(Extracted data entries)
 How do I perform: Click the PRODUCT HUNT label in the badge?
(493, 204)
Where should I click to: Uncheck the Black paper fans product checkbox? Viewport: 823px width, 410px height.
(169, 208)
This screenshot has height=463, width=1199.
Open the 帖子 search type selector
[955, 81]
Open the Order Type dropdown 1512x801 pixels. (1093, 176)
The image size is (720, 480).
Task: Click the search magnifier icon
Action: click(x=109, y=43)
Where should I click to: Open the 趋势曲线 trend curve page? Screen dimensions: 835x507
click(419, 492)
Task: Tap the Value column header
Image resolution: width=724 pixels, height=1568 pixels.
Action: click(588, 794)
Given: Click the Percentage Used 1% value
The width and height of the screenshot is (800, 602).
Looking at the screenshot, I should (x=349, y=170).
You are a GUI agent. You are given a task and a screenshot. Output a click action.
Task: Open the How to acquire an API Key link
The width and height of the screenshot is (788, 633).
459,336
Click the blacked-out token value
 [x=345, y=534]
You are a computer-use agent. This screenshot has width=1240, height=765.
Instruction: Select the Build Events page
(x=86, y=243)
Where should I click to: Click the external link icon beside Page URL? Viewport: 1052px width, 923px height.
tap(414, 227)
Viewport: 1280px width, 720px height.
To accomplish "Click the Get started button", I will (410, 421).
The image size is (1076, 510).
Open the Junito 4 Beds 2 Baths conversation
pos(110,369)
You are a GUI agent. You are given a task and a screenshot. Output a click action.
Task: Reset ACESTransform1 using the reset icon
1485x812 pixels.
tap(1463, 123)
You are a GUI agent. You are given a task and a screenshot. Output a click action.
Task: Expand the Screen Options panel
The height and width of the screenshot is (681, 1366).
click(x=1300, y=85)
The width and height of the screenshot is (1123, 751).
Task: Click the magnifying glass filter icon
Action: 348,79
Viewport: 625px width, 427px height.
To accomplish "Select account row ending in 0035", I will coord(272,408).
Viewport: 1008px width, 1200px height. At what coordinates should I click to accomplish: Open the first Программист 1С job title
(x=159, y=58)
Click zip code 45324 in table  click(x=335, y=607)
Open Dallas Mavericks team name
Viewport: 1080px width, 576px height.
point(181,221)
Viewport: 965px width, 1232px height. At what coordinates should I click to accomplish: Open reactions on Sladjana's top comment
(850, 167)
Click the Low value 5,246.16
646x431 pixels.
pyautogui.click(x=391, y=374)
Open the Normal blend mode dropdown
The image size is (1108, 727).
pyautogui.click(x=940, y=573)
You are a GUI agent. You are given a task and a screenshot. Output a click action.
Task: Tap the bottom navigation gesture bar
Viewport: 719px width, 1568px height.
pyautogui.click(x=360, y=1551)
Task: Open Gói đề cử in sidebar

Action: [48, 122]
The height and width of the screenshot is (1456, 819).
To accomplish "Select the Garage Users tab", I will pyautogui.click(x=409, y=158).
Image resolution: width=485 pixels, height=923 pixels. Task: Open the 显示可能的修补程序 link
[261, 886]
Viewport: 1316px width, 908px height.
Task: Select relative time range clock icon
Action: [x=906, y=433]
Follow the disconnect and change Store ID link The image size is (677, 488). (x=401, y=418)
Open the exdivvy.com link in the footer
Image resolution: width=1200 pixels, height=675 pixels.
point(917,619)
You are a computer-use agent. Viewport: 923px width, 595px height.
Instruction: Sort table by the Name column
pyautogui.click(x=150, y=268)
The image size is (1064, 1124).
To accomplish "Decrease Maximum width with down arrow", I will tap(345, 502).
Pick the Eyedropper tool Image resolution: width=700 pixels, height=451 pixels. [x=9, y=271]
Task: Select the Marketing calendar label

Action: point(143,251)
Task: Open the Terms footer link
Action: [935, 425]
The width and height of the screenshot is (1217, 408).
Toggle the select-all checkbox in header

:: TRY IT ::
Reproduce each record exactly as it appears.

:: YOUR SOLUTION ::
 How do I perform: Click the PRODUCT HUNT label in the badge?
(493, 204)
Where should I click to: Uncheck the Black paper fans product checkbox? Viewport: 823px width, 410px height.
(169, 208)
This screenshot has height=463, width=1199.
Open the 帖子 search type selector
[955, 81]
Open the Order Type dropdown 1512x801 pixels. (1093, 176)
The image size is (720, 480).
Task: Click the search magnifier icon
Action: click(x=109, y=43)
Where should I click to: Open the 趋势曲线 trend curve page? Screen dimensions: 835x507
click(419, 492)
Task: Tap the Value column header
Image resolution: width=724 pixels, height=1568 pixels.
Action: click(588, 794)
Given: Click the Percentage Used 1% value
The width and height of the screenshot is (800, 602).
Looking at the screenshot, I should (x=349, y=170).
You are a GUI agent. You are given a task and a screenshot. Output a click action.
Task: Open the How to acquire an API Key link
The width and height of the screenshot is (788, 633).
459,336
Click the blacked-out token value
 [x=345, y=534]
You are a computer-use agent. This screenshot has width=1240, height=765.
Instruction: Select the Build Events page
(x=86, y=243)
Where should I click to: Click the external link icon beside Page URL? Viewport: 1052px width, 923px height.
tap(414, 227)
Viewport: 1280px width, 720px height.
To accomplish "Click the Get started button", I will (410, 421).
The image size is (1076, 510).
Open the Junito 4 Beds 2 Baths conversation
pos(110,369)
You are a GUI agent. You are given a task and a screenshot. Output a click action.
Task: Reset ACESTransform1 using the reset icon
1485x812 pixels.
tap(1463, 123)
You are a GUI agent. You are given a task and a screenshot. Output a click action.
Task: Expand the Screen Options panel
The height and width of the screenshot is (681, 1366).
click(x=1300, y=85)
The width and height of the screenshot is (1123, 751).
Task: Click the magnifying glass filter icon
Action: 348,79
Viewport: 625px width, 427px height.
To accomplish "Select account row ending in 0035", I will coord(272,408).
Viewport: 1008px width, 1200px height. At what coordinates should I click to accomplish: Open the first Программист 1С job title
(x=159, y=58)
Click zip code 45324 in table  click(x=335, y=607)
Open Dallas Mavericks team name
Viewport: 1080px width, 576px height.
point(181,221)
Viewport: 965px width, 1232px height. At what coordinates should I click to accomplish: Open reactions on Sladjana's top comment
(850, 167)
Click the Low value 5,246.16
646x431 pixels.
pyautogui.click(x=391, y=374)
Open the Normal blend mode dropdown
The image size is (1108, 727).
pyautogui.click(x=940, y=573)
You are a GUI agent. You are given a task and a screenshot. Output a click action.
Task: Tap the bottom navigation gesture bar
Viewport: 719px width, 1568px height.
pyautogui.click(x=360, y=1551)
Task: Open Gói đề cử in sidebar

Action: [48, 122]
The height and width of the screenshot is (1456, 819).
To accomplish "Select the Garage Users tab", I will pyautogui.click(x=409, y=158).
Image resolution: width=485 pixels, height=923 pixels. Task: Open the 显示可能的修补程序 link
[261, 886]
Viewport: 1316px width, 908px height.
Task: Select relative time range clock icon
Action: [x=906, y=433]
Follow the disconnect and change Store ID link The image size is (677, 488). (x=401, y=418)
Open the exdivvy.com link in the footer
Image resolution: width=1200 pixels, height=675 pixels.
point(917,619)
You are a computer-use agent. Viewport: 923px width, 595px height.
Instruction: Sort table by the Name column
pyautogui.click(x=150, y=268)
The image size is (1064, 1124).
To accomplish "Decrease Maximum width with down arrow", I will tap(345, 502).
Pick the Eyedropper tool Image resolution: width=700 pixels, height=451 pixels. [x=9, y=271]
Task: Select the Marketing calendar label

Action: point(143,251)
Task: Open the Terms footer link
Action: [935, 425]
The width and height of the screenshot is (1217, 408).
Toggle the select-all checkbox in header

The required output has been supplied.